● TASK DESCRIPTION
Can you recast all of the material below as a JSON list of strings, with one string per line and no blank lines?

○ ○ ○

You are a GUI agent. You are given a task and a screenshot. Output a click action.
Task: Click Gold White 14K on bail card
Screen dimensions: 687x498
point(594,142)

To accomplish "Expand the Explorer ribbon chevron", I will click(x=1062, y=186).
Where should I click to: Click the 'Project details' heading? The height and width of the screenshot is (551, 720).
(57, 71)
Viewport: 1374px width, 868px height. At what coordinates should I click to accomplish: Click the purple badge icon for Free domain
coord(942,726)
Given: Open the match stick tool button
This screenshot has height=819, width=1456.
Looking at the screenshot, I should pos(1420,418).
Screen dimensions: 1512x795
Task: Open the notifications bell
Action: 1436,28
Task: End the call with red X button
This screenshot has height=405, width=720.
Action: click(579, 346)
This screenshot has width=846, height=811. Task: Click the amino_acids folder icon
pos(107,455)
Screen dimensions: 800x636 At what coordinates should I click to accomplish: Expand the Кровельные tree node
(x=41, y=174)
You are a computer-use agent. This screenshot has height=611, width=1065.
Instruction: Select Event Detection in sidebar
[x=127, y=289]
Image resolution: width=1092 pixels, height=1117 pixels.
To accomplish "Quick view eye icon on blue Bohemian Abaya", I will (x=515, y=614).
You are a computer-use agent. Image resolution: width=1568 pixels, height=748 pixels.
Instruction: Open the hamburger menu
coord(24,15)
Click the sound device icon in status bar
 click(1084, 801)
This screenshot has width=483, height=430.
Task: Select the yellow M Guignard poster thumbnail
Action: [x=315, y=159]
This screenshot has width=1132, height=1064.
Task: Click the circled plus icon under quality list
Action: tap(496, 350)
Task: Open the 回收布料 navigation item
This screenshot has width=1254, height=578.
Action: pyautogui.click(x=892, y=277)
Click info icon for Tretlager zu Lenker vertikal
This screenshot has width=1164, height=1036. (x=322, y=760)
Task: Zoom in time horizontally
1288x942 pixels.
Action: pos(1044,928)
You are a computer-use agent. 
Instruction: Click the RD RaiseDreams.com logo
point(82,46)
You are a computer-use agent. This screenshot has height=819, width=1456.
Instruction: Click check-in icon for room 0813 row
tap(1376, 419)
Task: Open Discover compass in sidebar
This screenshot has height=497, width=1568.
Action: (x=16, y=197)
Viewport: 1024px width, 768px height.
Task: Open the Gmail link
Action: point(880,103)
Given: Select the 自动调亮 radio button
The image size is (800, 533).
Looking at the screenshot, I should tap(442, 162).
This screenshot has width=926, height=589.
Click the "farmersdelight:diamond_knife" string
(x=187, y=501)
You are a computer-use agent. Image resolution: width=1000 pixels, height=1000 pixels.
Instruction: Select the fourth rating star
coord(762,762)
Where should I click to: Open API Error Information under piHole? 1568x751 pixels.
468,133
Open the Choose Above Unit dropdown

○ ○ ○

● SOLUTION FOR THIS PROBLEM
[
  "You are a GUI agent. You are given a task and a screenshot. Output a click action.",
  "Task: Click Gold White 14K on bail card",
  "Screen dimensions: 687x498",
  "point(594,142)",
  "To accomplish \"Expand the Explorer ribbon chevron\", I will click(x=1062, y=186).",
  "Where should I click to: Click the 'Project details' heading? The height and width of the screenshot is (551, 720).",
  "(57, 71)",
  "Viewport: 1374px width, 868px height. At what coordinates should I click to accomplish: Click the purple badge icon for Free domain",
  "coord(942,726)",
  "Given: Open the match stick tool button",
  "This screenshot has height=819, width=1456.",
  "Looking at the screenshot, I should pos(1420,418).",
  "Screen dimensions: 1512x795",
  "Task: Open the notifications bell",
  "Action: 1436,28",
  "Task: End the call with red X button",
  "This screenshot has height=405, width=720.",
  "Action: click(579, 346)",
  "This screenshot has width=846, height=811. Task: Click the amino_acids folder icon",
  "pos(107,455)",
  "Screen dimensions: 800x636 At what coordinates should I click to accomplish: Expand the Кровельные tree node",
  "(x=41, y=174)",
  "You are a computer-use agent. This screenshot has height=611, width=1065.",
  "Instruction: Select Event Detection in sidebar",
  "[x=127, y=289]",
  "Image resolution: width=1092 pixels, height=1117 pixels.",
  "To accomplish \"Quick view eye icon on blue Bohemian Abaya\", I will (x=515, y=614).",
  "You are a computer-use agent. Image resolution: width=1568 pixels, height=748 pixels.",
  "Instruction: Open the hamburger menu",
  "coord(24,15)",
  "Click the sound device icon in status bar",
  " click(1084, 801)",
  "This screenshot has width=483, height=430.",
  "Task: Select the yellow M Guignard poster thumbnail",
  "Action: [x=315, y=159]",
  "This screenshot has width=1132, height=1064.",
  "Task: Click the circled plus icon under quality list",
  "Action: tap(496, 350)",
  "Task: Open the 回收布料 navigation item",
  "This screenshot has width=1254, height=578.",
  "Action: pyautogui.click(x=892, y=277)",
  "Click info icon for Tretlager zu Lenker vertikal",
  "This screenshot has width=1164, height=1036. (x=322, y=760)",
  "Task: Zoom in time horizontally",
  "1288x942 pixels.",
  "Action: pos(1044,928)",
  "You are a computer-use agent. ",
  "Instruction: Click the RD RaiseDreams.com logo",
  "point(82,46)",
  "You are a computer-use agent. This screenshot has height=819, width=1456.",
  "Instruction: Click check-in icon for room 0813 row",
  "tap(1376, 419)",
  "Task: Open Discover compass in sidebar",
  "This screenshot has height=497, width=1568.",
  "Action: (x=16, y=197)",
  "Viewport: 1024px width, 768px height.",
  "Task: Open the Gmail link",
  "Action: point(880,103)",
  "Given: Select the 自动调亮 radio button",
  "The image size is (800, 533).",
  "Looking at the screenshot, I should tap(442, 162).",
  "This screenshot has width=926, height=589.",
  "Click the \"farmersdelight:diamond_knife\" string",
  "(x=187, y=501)",
  "You are a computer-use agent. Image resolution: width=1000 pixels, height=1000 pixels.",
  "Instruction: Select the fourth rating star",
  "coord(762,762)",
  "Where should I click to: Open API Error Information under piHole? 1568x751 pixels.",
  "468,133",
  "Open the Choose Above Unit dropdown"
]